EXCERTO DA PÁGINA.
━━━━━━━━━━━━━━━━
Como ensinam PIRES DE LIMA e ANTUNES VARELA, “entre os casos de comunhão assumem especial relevo a contitularidade de direitos reais, a chamada comunhão de mão comum ou propriedade colectiva e ainda a comunhão que se estabelece entre os cônjuges, após dissolução da sociedade conjugal e enquanto se não faz a partilha, nos regimes de comunhão”.5
E a propósito do preceituado no art.º 1404.º do Código Civil de 1966, que corresponde ao art.º 1300.º do Código Civil de Macau, explicam os mesmos autores o seguinte:
“Entre os efeitos do regime subsidiário instituído pelo artigo 1404.º destacam-se a aplicação do direito de preferência (arts. 1409.º e 1410.º) e do direito de não permanecer na indivisão (art. 1412.º) a todos os casos de comunhão referidos no artigo 1404.º.
Assim se explica, aliás, que, embora desnecessariamente, o artigo 2130.º conceda aos co-herdeiros o direito de preferência na venda ou dação de cumprimento, a estranhos, do quinhão hereditário; e que o artigo 2101.º atribua aos co-herdeiros e ao cônjuge meeiro o direito de exigirem partilha, quando lhes aprouver”.6

Concluído pela aplicação do disposto no n.º 1 do art.º 1308.º do Código Civil ao caso de comunhão, resta ver se a norma é aplicável à venda judicial de todo o imóvel pertencente ao bem comum do casal extinto, o que interessa nos presentes autos.
━━━━━━━━━━━━━━━━
Entradas de dados armazenados
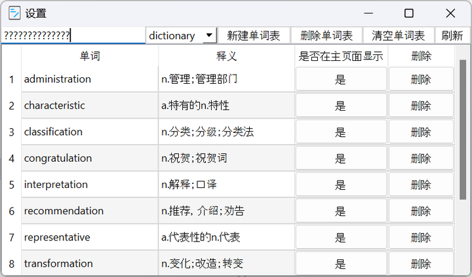The height and width of the screenshot is (277, 472).
Task: Maximize the 设置 window
Action: [409, 13]
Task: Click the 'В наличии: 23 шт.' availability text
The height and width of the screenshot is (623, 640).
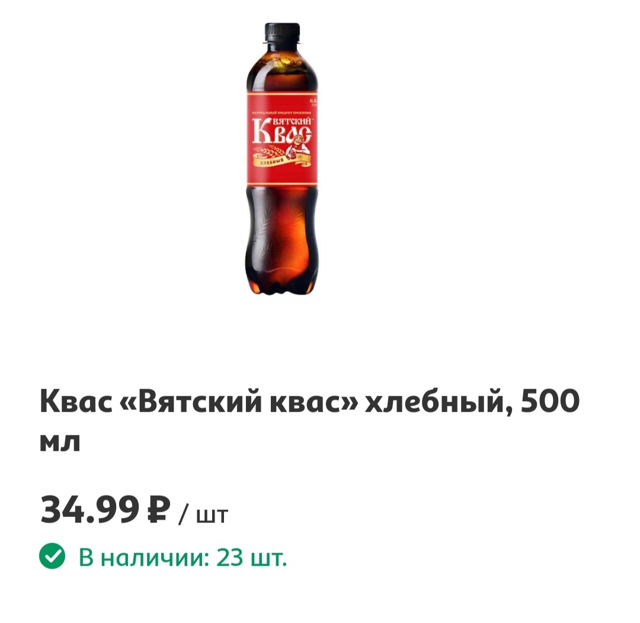Action: (183, 557)
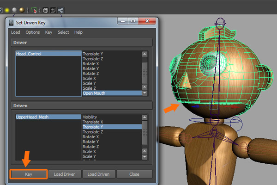Click the Load Driver button
The image size is (277, 185).
pos(64,174)
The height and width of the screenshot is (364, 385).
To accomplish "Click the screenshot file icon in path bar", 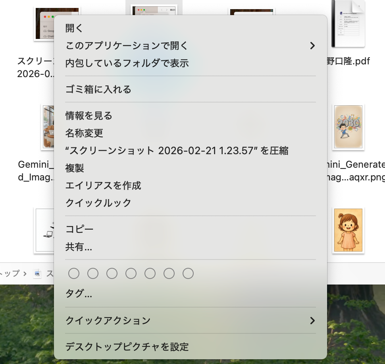I will (x=37, y=273).
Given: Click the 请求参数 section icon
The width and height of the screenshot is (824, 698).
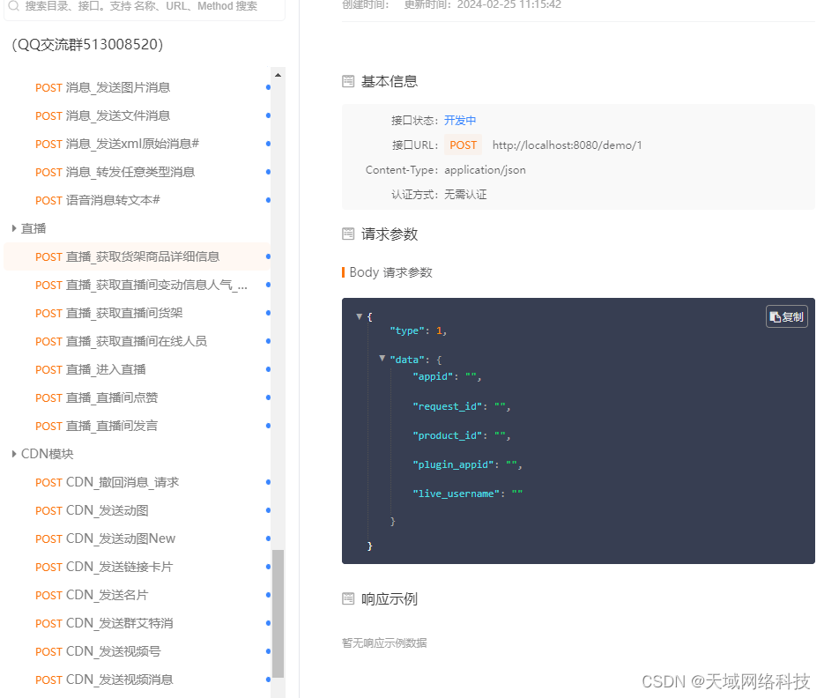Looking at the screenshot, I should pyautogui.click(x=348, y=234).
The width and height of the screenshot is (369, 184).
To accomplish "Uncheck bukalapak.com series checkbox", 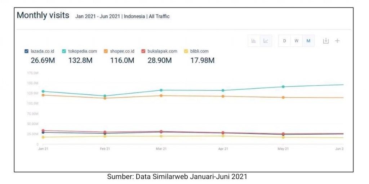I will tap(143, 51).
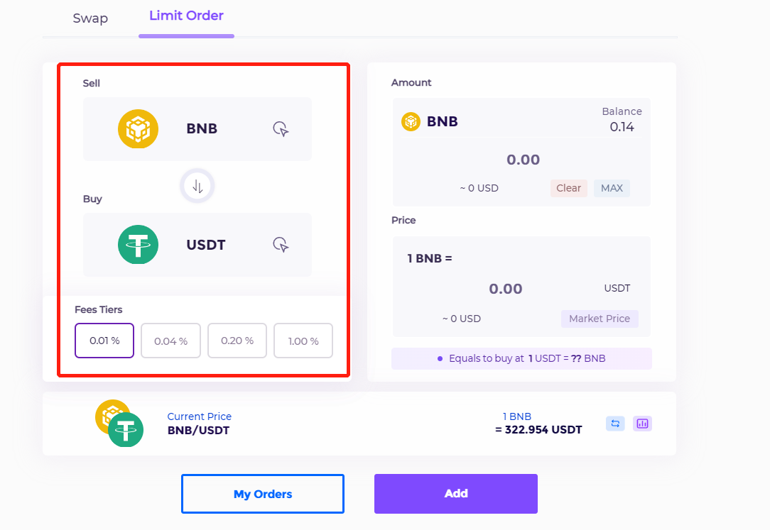Choose the 0.20 % fee tier

point(237,341)
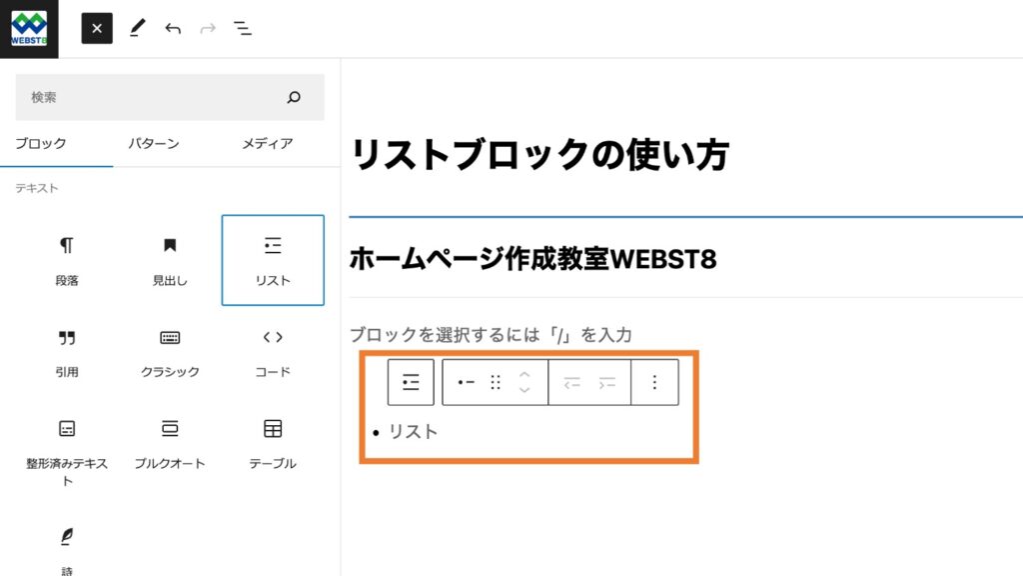The height and width of the screenshot is (576, 1023).
Task: Switch to the パターン tab
Action: pyautogui.click(x=154, y=143)
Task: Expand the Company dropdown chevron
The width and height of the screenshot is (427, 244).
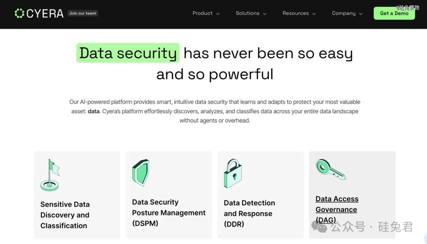Action: point(361,14)
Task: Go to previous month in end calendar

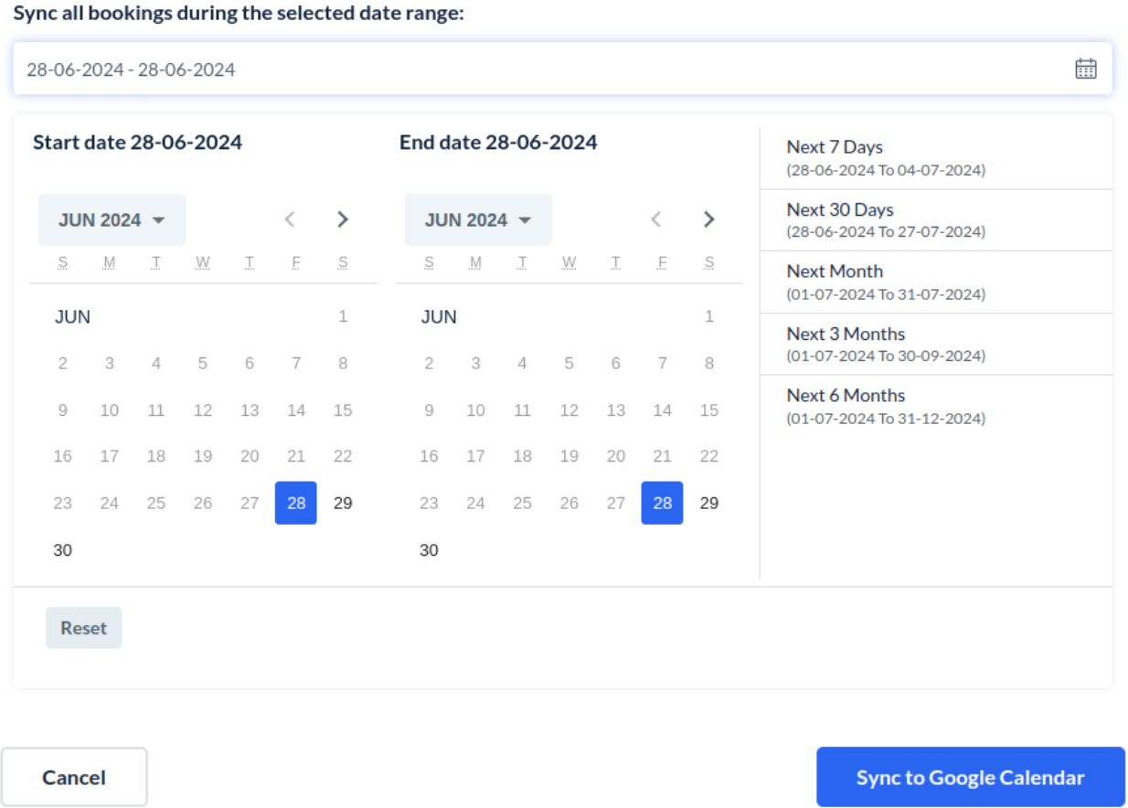Action: pos(655,219)
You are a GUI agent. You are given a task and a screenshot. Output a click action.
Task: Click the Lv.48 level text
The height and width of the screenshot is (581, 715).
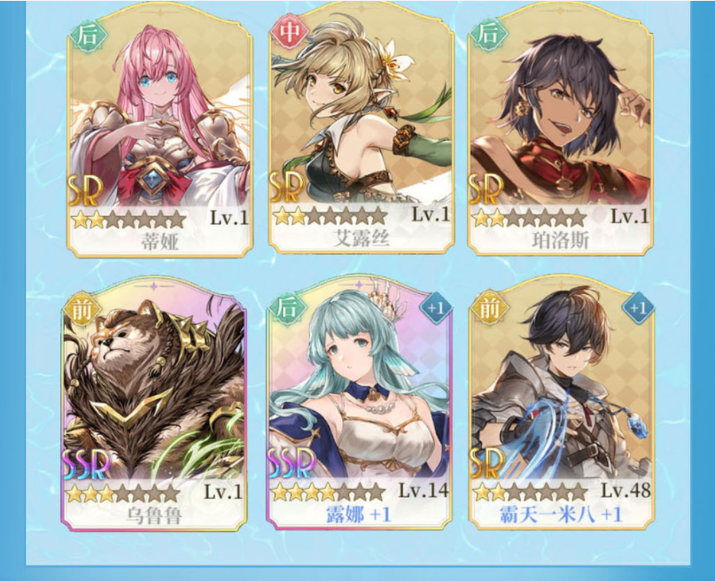pyautogui.click(x=626, y=491)
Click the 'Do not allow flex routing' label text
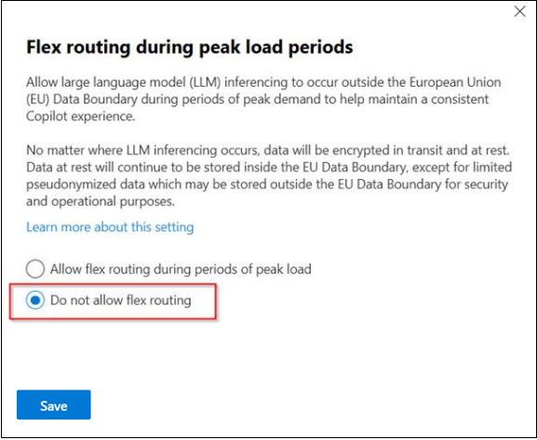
━━━━━━━━━━━━━━━━
PEDIDO ESCRITO.
Redigite o excerto da página, começando em "Concluído pela aplicação" e terminando em "nos presentes autos.". Os itens não são necessários aqui.

RESPOSTA À TAREFA.
Concluído pela aplicação do disposto no n.º 1 do art.º 1308.º do Código Civil ao caso de comunhão, resta ver se a norma é aplicável à venda judicial de todo o imóvel pertencente ao bem comum do casal extinto, o que interessa nos presentes autos.